Reduction in staff turnover:

Total costs associated with turnover can range from 90% to 200% of annual salary depending on the company. Autistic individuals tend to be loyal employees and will stay with the same company for a long time given the appropriate work and environment. Autistic employees are more often terminated for "not fitting in" or "not being a team player" rather than poor job performance. Therefore, recognizing and understanding the characteristics of autism allow for management strategies to maximize the potential of an autistic employee to possibly avoid a costly and disruptive termination.


Increase in productivity:

Autistic individuals are known for focus, attention to detail, accuracy, memorizing facts and figures, and ability to concentrate on repetitive tasks and procedures. They are often more interested in completing the task at hand than they are in socializing so are often highly productive.
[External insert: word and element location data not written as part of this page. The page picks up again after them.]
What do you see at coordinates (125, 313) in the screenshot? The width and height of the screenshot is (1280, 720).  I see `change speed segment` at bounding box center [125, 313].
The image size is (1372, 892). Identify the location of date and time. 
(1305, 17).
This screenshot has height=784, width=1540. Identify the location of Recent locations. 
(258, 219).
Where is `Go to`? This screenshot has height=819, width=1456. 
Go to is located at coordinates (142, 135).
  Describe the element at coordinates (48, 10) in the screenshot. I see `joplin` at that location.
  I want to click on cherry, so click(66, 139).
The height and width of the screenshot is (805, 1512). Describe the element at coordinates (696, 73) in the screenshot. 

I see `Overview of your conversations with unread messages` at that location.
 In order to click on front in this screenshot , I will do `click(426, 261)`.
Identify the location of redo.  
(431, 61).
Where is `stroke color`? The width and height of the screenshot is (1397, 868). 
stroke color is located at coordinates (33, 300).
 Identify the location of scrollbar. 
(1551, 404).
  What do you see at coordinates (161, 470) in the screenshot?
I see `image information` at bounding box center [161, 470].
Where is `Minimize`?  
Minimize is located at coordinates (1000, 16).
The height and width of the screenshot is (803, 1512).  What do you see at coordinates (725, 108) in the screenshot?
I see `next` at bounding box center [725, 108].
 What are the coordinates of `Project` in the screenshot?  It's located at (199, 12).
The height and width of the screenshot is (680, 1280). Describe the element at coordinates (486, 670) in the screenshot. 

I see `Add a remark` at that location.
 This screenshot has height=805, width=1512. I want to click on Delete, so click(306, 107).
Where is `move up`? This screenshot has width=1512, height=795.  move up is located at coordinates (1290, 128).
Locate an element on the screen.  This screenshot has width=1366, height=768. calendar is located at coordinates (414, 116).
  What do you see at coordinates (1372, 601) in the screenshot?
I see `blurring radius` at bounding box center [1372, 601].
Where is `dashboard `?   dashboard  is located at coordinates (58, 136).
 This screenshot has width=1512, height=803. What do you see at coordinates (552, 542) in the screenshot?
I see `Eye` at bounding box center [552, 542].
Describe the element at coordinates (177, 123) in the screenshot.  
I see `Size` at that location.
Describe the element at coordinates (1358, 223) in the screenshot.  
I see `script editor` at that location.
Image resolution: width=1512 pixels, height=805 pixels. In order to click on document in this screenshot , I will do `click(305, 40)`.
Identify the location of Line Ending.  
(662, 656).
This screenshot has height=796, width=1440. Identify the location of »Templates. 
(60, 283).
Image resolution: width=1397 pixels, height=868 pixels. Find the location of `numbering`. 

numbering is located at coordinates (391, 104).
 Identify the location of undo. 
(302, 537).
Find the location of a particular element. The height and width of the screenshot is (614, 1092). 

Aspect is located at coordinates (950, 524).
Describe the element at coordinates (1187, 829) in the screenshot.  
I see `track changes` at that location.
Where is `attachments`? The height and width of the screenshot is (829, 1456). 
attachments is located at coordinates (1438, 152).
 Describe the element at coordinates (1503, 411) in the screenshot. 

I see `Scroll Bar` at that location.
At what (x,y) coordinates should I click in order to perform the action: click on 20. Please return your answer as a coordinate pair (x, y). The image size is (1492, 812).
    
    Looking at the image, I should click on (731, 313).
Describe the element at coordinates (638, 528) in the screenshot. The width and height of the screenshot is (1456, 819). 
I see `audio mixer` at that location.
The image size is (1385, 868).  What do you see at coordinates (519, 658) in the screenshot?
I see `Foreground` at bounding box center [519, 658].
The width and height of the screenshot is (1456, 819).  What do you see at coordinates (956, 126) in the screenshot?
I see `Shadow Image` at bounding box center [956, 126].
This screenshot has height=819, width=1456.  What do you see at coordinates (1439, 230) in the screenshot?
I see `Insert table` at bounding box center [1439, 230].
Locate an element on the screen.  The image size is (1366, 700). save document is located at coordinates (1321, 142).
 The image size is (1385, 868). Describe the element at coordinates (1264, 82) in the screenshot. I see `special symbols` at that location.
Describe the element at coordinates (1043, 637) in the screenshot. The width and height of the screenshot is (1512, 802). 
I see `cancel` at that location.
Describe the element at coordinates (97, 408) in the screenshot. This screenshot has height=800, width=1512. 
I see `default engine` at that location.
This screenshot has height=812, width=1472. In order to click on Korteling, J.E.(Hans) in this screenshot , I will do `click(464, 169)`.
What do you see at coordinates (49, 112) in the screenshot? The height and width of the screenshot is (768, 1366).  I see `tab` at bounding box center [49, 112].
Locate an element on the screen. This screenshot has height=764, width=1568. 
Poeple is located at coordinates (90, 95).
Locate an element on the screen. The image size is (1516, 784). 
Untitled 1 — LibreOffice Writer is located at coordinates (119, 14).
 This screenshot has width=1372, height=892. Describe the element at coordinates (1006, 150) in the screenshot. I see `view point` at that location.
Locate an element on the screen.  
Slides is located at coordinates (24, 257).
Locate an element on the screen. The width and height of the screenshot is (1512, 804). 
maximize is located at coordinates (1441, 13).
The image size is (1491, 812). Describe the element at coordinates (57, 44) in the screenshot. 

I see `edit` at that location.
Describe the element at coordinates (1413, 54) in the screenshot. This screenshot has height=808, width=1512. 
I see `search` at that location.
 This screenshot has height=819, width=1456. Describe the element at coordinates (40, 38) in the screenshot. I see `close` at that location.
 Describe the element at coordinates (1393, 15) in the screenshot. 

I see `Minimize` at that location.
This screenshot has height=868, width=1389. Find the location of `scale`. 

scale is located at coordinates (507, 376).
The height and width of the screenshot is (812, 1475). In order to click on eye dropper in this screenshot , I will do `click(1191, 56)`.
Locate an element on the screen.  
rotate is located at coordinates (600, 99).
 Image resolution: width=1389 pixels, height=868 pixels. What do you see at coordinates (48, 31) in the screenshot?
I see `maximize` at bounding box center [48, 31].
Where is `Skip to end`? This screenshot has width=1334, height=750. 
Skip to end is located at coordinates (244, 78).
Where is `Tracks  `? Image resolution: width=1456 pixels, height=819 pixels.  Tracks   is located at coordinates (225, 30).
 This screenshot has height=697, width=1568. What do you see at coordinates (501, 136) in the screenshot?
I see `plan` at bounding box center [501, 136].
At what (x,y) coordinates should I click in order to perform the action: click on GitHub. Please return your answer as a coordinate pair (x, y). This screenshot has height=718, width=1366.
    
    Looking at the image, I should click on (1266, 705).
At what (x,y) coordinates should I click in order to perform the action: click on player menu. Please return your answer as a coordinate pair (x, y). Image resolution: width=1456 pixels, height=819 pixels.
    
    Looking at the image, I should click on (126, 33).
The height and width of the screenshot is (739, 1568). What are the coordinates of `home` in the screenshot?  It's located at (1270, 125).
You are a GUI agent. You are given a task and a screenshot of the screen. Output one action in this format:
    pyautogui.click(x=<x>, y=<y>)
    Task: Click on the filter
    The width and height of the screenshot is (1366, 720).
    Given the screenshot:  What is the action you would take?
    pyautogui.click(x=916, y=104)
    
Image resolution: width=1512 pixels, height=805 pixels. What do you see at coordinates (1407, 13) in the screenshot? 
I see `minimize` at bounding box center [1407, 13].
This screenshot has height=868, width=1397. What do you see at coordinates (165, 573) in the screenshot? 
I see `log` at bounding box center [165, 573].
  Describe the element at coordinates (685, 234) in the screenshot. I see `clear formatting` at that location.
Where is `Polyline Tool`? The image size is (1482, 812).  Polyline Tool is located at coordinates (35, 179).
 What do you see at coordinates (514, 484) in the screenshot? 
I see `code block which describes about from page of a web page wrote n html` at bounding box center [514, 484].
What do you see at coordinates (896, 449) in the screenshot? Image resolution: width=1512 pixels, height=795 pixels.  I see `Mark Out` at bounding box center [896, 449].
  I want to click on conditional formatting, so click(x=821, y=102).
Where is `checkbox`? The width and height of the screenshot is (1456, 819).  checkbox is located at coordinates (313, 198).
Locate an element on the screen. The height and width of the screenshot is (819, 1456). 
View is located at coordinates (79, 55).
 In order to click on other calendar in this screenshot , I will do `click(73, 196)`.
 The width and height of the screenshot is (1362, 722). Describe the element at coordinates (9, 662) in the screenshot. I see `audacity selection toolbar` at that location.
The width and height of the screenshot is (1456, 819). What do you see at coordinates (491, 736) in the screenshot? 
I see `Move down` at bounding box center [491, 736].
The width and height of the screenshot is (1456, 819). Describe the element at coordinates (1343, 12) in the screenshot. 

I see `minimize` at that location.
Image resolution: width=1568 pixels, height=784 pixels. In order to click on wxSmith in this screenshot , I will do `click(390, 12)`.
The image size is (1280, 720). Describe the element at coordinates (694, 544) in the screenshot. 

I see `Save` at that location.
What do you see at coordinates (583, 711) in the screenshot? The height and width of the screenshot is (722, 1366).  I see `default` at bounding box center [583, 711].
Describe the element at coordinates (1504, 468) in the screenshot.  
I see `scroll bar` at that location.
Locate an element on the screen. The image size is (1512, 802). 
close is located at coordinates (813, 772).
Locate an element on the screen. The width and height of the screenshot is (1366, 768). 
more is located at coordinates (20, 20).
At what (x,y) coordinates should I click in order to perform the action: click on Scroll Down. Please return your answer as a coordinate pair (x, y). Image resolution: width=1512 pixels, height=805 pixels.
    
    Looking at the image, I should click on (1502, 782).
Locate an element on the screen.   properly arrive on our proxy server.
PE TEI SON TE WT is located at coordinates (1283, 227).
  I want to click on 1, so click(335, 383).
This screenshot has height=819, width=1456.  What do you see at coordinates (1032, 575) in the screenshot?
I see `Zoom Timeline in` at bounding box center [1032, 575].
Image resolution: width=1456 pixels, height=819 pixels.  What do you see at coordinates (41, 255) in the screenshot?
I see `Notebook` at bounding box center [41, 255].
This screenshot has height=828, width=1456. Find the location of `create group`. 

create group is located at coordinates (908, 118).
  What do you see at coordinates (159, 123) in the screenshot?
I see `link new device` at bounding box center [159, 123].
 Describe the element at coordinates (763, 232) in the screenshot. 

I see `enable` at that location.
Consumer appeal to a large affinity group:

People affected by autism are one of the largest affinity groups in the country. Adding parents, grandparents, siblings, aunts, uncles, cousins to the estimated 1 in 45 children being diagnosed with autism, as much as 17% of the US population, or 55 million people, are impacted. A 2013 Cone Communications Social Impact Study found:

  • 93% of consumers have a more positive image of a company when that company supports a cause.
  • 89% of consumers are likely to switch brands to one that is associated with a good cause, given similar price and quality.
  • 54% of Americans bought a product associated with a cause over the last 12 months, increasing 170% since 1993.


Competitive advantage:

As the number of companies employing autistic individuals increases, given the size and purchasing power of the autistic community, companies are ceding market share to competitors with autistic employees.


Regulatory compliance:

Employees on the autism spectrum that disclose can help companies meet compliance goals for employing individuals with disabilities.


Minimal cost for accommodations and hiring:

Adjustments made to enable neurodivergent individuals to thrive at work frequently benefit everyone. Most are low or no-cost, easy to implement and can make a significant difference to an individual’s working life, their potential to contribute to the organization and to build a lasting career. Typical accommodations include clear communication, providing social cues, giving notice of schedule changes, providing short breaks and flexible work hours, replacing fluorescent light bulbs with led lighting and developing an understanding of the behaviors of autism.

A recent, independent study[i] examined the benefits and costs of employing autistic adults from the perspective of employers. The findings of the 59 participants suggest that autistic employees provide benefits to employers and their organizations without incurring additional costs. 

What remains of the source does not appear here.